社畜(もうすぐ会社だ……一日が始まる……)
社畜(自宅と会社を往復する毎日……)
社畜(責任あるプロジェクトからわけ分からん雑用まで忠実にこなす毎日……)
社畜(最近は、自分がなんの仕事をしてるのかよく分からんまま仕事してることすらある)
社畜(もはや、社畜どころかロボットの域だ……)
社畜(ここでふと思う)
社畜(もし、このまま会社のある駅で降りずに、終点まで行ったらどうなるんだろう、と)
社畜(どうなるんだろう? そんなもん決まってるじゃねえか!)
社畜(無断欠勤になるから、課長からこっぴどく怒られるに決まってる!)
社畜(怒られるだけならまだいい。今までに積み重ねた信頼みたいなもんは全部パーになるし)

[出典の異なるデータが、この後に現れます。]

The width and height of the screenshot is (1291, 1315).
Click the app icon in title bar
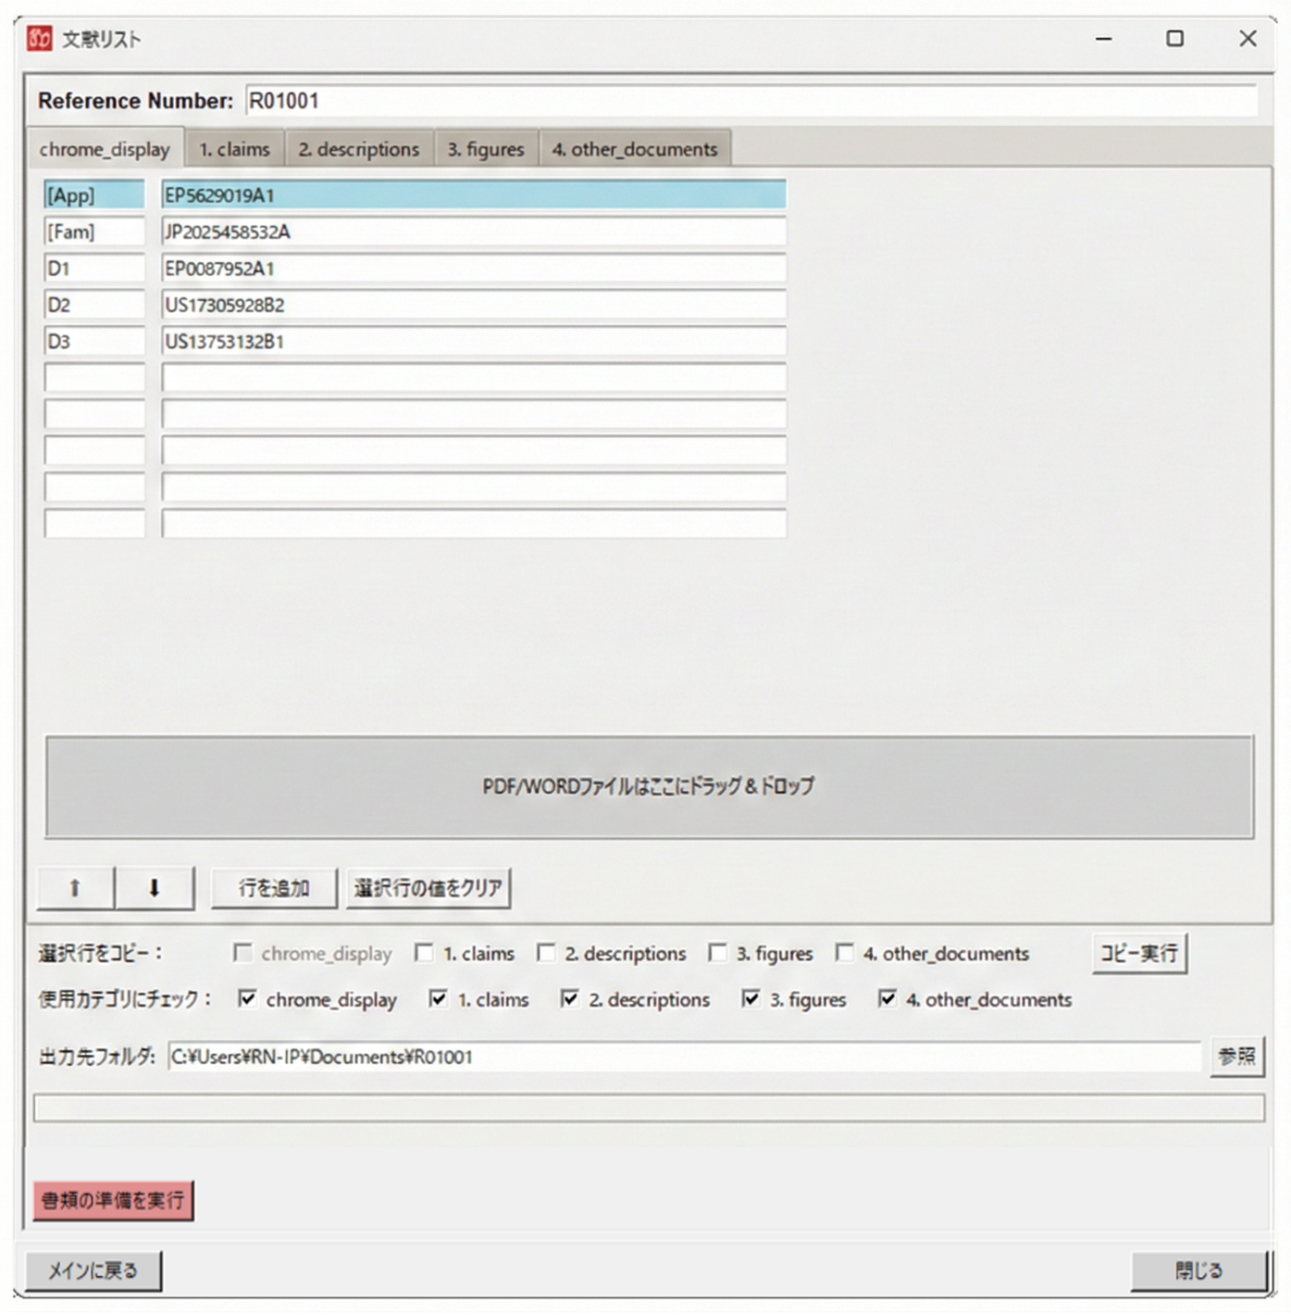pyautogui.click(x=40, y=39)
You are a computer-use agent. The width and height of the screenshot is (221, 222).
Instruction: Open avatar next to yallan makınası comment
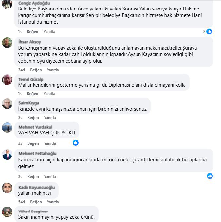click(7, 188)
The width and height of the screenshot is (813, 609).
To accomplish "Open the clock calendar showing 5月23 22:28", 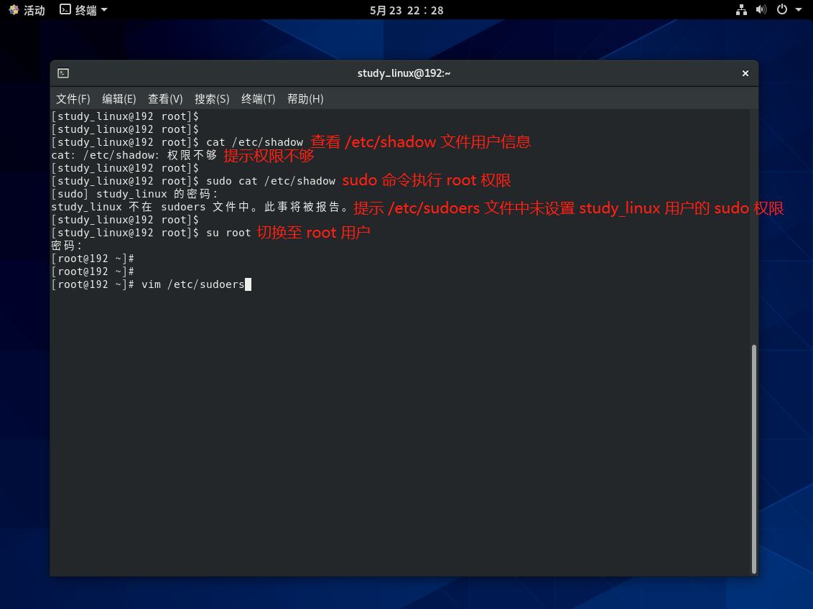I will point(407,10).
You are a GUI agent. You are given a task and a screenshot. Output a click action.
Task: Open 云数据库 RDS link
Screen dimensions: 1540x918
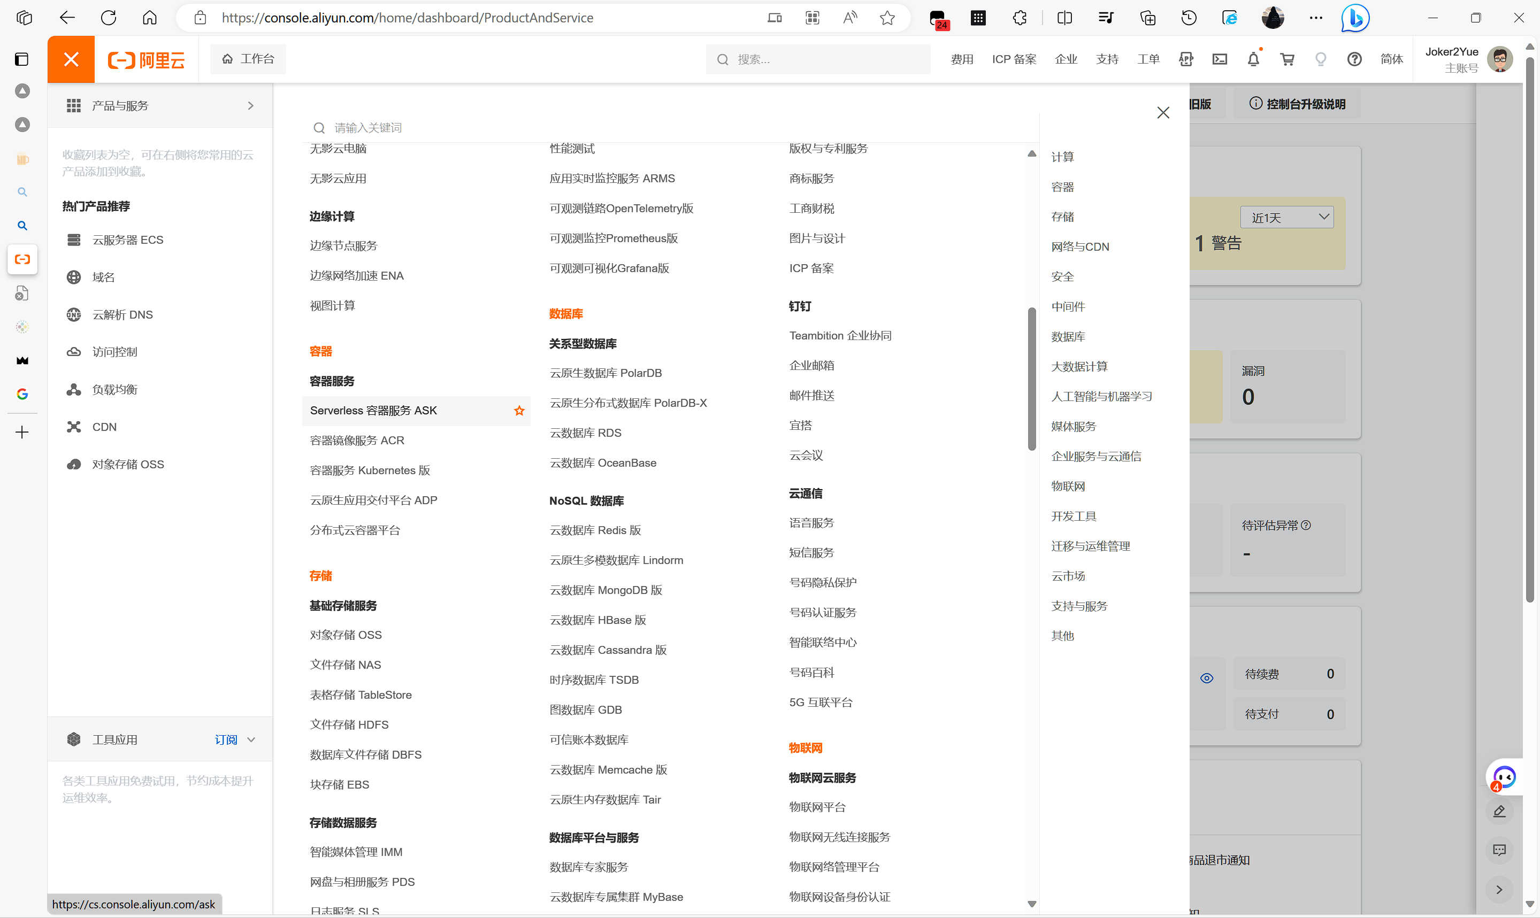tap(585, 433)
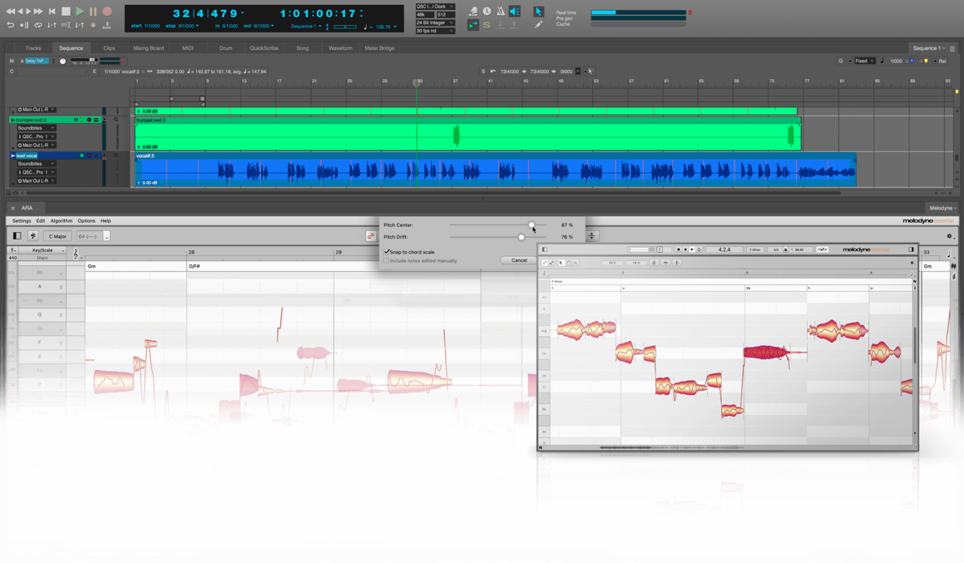
Task: Open the 30 fps nd frame rate dropdown
Action: (x=434, y=31)
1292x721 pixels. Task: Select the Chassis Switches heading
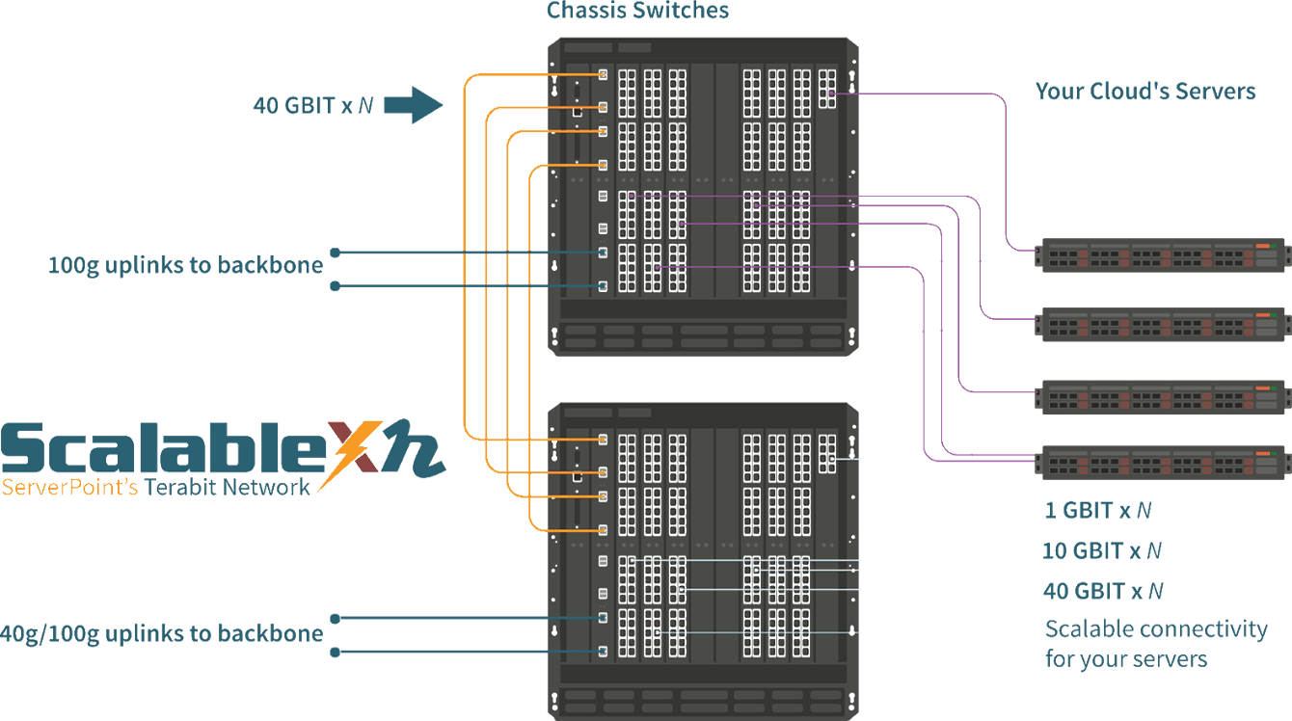637,11
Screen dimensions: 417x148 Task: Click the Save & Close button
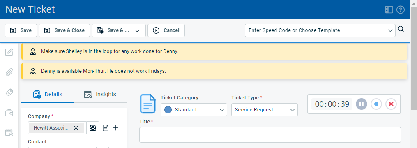65,30
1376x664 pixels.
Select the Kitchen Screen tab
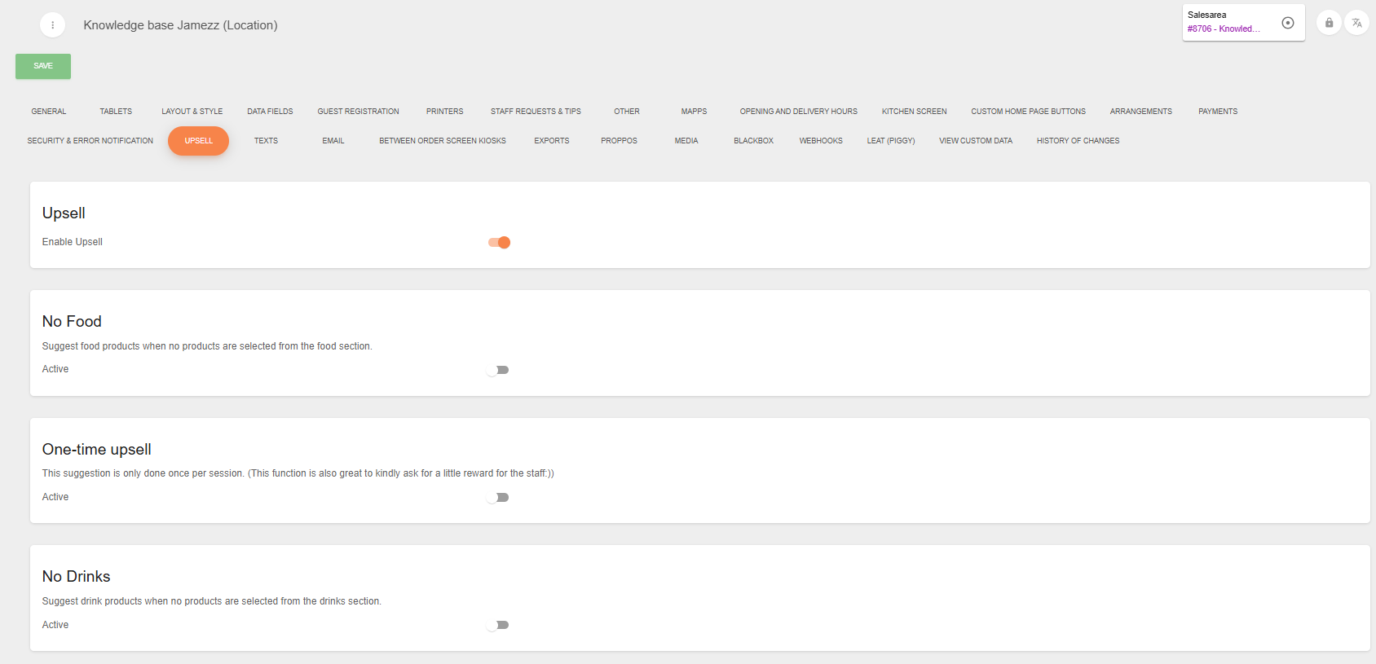click(914, 112)
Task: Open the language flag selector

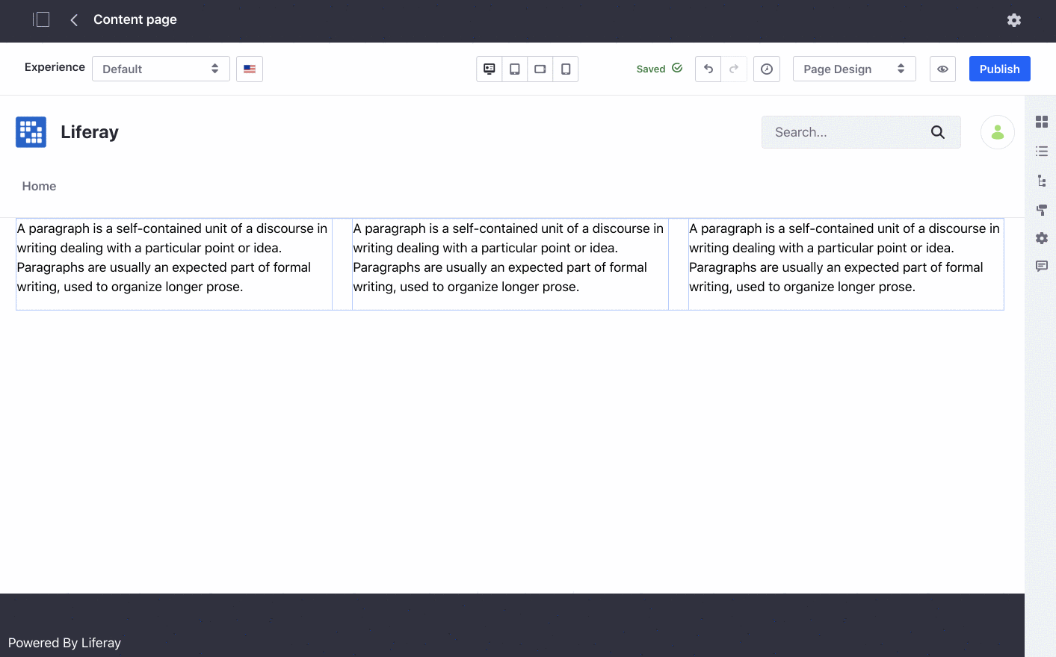Action: [249, 69]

社畜(クビまではいかなくとも、なんらかの処分だってありえる! バカなこと考えるな!)
社畜(だけど……ちょっとやってみたい)
今まで無遅刻無欠席の社畜がある日いつもの満員電車で珍しく席が空いて座って終点までいくやつ
『次は~、○○駅~、○○駅~』
社畜(あ、次の駅で降りないと……)
社畜(だけどなぜだろう……俺の足が動かない……動こうとしない……)
社畜(このままサボっちまえ、といっているのか……)
社畜(着いた……降りなきゃ……)
社畜(でも、足が動かない……動いてくれない……)
『ドア閉まります、ご注意ください』
プシュウウウウウウ… バタン…
社畜(閉まっちゃったよ、オイ)
携帯は勿論オフ
社畜(いや、まだサボると決まったわけじゃない!)
社畜(次の駅で降りて、すぐに引き返せば始業時刻には十分間に合う!)
社畜(そうすりゃ、またいつもと同じ日常に戻れるんだ!)
社畜(一時の気の迷いで、サラリーマン生活をドブに捨てるようなマネはやめろ!)
社畜(たしか今日は三つぐらい予定があったはずだし、マジでヤバイぞ!)
社畜(仮にサボるとしても、もっとヒマな別の日にしろ!)
社畜(だけどダメだ……足が言うことを聞かない……)
社畜(あっ、もうダメだ)
社畜(今から引き返しても、8時45分に会社に着くのは無理だ)
社畜(遅刻確定)
社畜(ハハ……あっけないもんだ……)
社畜(始業時刻になった)
社畜(なんの連絡もしてないから、きっとケータイに電話かかりまくってくるぞ……)
社畜(どうする……?)
社畜(ええい、電源切っちゃえ!)ピッ
社畜「ひ、ひひひ……ははははは……! やっちまった!」
社畜「これで俺は自由だ! 自由になれたァァァ!」
社畜(9時ちょい過ぎか……)
社畜(いつもの俺だったら、ちょうどメールチェックでもしてる頃かな)
社畜(一応ノートパソコンはあるから、仕事はやれるけど……どうする?)
社畜(――いや、もう俺は今日はサボるって決めたんだ!)
社畜(メールなんか見ないぞ!)
社畜「ビールちょうだい」
おばさん「はいよ~!」
社畜「…………」グビッグビッ
社畜「ぷっはぁっ!」
社畜「ビールうまい! 平日昼間からどころか、朝っぱらから飲むビール最高!」
社畜「ククク、一度やってみたかったんだ……!」
社畜(あまりにうまいから、三本も飲んじまった)
社畜(ビール飲んだら、だいぶ気が大きくなったぞ! うへへ、もう会社も課長も怖くねえ!)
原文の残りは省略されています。